------ The records ------

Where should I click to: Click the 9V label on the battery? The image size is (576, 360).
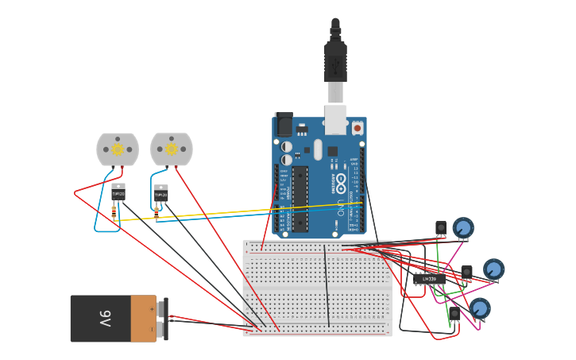[x=105, y=319]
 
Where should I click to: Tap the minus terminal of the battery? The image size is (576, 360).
[x=162, y=328]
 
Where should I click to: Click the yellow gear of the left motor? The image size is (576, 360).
[x=118, y=149]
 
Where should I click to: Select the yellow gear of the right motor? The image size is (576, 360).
[x=171, y=149]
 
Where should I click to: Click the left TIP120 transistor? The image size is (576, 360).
[x=118, y=192]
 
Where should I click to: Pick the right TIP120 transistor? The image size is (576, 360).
[x=160, y=194]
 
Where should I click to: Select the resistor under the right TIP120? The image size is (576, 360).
[x=157, y=212]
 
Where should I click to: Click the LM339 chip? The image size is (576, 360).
[x=429, y=279]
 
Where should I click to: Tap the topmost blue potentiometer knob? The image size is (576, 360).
[x=463, y=228]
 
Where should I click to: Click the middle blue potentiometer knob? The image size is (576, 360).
[x=493, y=269]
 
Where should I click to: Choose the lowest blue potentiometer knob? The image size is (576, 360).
[x=479, y=308]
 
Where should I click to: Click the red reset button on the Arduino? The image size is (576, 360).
[x=357, y=128]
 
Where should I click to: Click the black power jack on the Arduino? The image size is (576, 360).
[x=284, y=125]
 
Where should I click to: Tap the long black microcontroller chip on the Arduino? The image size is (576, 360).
[x=300, y=199]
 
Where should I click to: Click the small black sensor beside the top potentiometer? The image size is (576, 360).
[x=441, y=227]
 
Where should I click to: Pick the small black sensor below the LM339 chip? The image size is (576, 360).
[x=454, y=313]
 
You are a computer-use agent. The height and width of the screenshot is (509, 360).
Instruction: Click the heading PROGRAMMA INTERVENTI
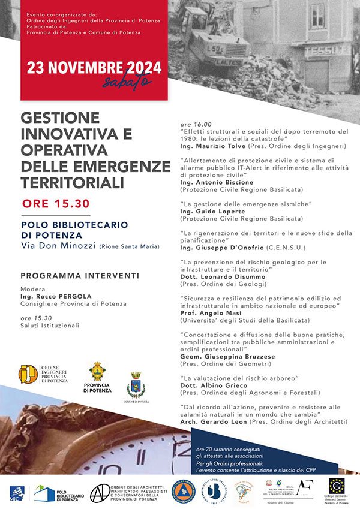[80, 276]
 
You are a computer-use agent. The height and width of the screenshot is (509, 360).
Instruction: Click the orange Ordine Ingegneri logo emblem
[29, 374]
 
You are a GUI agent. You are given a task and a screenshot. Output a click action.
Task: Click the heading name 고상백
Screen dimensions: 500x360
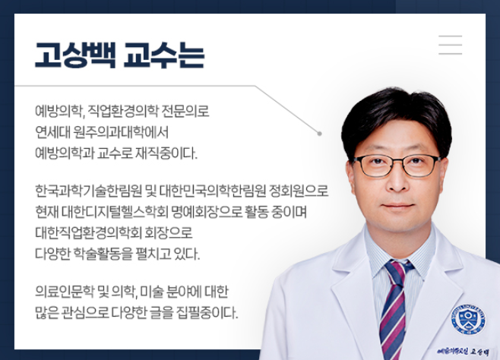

------

Arrange every line of the records above as a Markdown table with the columns "Row" and "Line," numbering the rows and skipping blank lines. Leave the pictures out of the table.

| Row | Line |
|---|---|
| 1 | Where should I click to: Click the 9V label on the battery? The image size is (576, 360). |
| 2 | [x=105, y=319] |
| 3 | Where should I click to: Tap the minus terminal of the battery? The image size is (576, 360). |
| 4 | [x=162, y=328] |
| 5 | Where should I click to: Click the yellow gear of the left motor? The image size is (576, 360). |
| 6 | [x=118, y=149] |
| 7 | Where should I click to: Select the yellow gear of the right motor? The image size is (576, 360). |
| 8 | [x=171, y=149] |
| 9 | Where should I click to: Click the left TIP120 transistor? The image size is (576, 360). |
| 10 | [x=118, y=192] |
| 11 | Where should I click to: Pick the right TIP120 transistor? The image size is (576, 360). |
| 12 | [x=160, y=194] |
| 13 | Where should I click to: Select the resistor under the right TIP120? The image size is (576, 360). |
| 14 | [x=157, y=212] |
| 15 | Where should I click to: Click the LM339 chip? The image size is (576, 360). |
| 16 | [x=429, y=279] |
| 17 | Where should I click to: Tap the topmost blue potentiometer knob? The image size is (576, 360). |
| 18 | [x=463, y=228] |
| 19 | Where should I click to: Click the middle blue potentiometer knob? The image size is (576, 360). |
| 20 | [x=493, y=269] |
| 21 | Where should I click to: Choose the lowest blue potentiometer knob? The image size is (576, 360). |
| 22 | [x=479, y=308] |
| 23 | Where should I click to: Click the red reset button on the Arduino? The image size is (576, 360). |
| 24 | [x=357, y=128] |
| 25 | Where should I click to: Click the black power jack on the Arduino? The image size is (576, 360). |
| 26 | [x=284, y=125] |
| 27 | Where should I click to: Tap the long black microcontroller chip on the Arduino? The image size is (576, 360). |
| 28 | [x=300, y=199] |
| 29 | Where should I click to: Click the small black sensor beside the top potentiometer? The image size is (576, 360). |
| 30 | [x=441, y=227] |
| 31 | Where should I click to: Pick the small black sensor below the LM339 chip? The image size is (576, 360). |
| 32 | [x=454, y=313] |
| 33 | You are a computer-use agent. The height and width of the screenshot is (509, 360). |
| 34 | Instruction: Click the heading PROGRAMMA INTERVENTI |
| 35 | [80, 276] |
| 36 | You are a computer-use agent. The height and width of the screenshot is (509, 360). |
| 37 | Instruction: Click the orange Ordine Ingegneri logo emblem |
| 38 | [29, 374] |
| 39 | You are a GUI agent. You are given a task and a screenshot. Output a click action. |
| 40 | Task: Click the heading name 고상백 |
| 41 | Screen dimensions: 500x360 |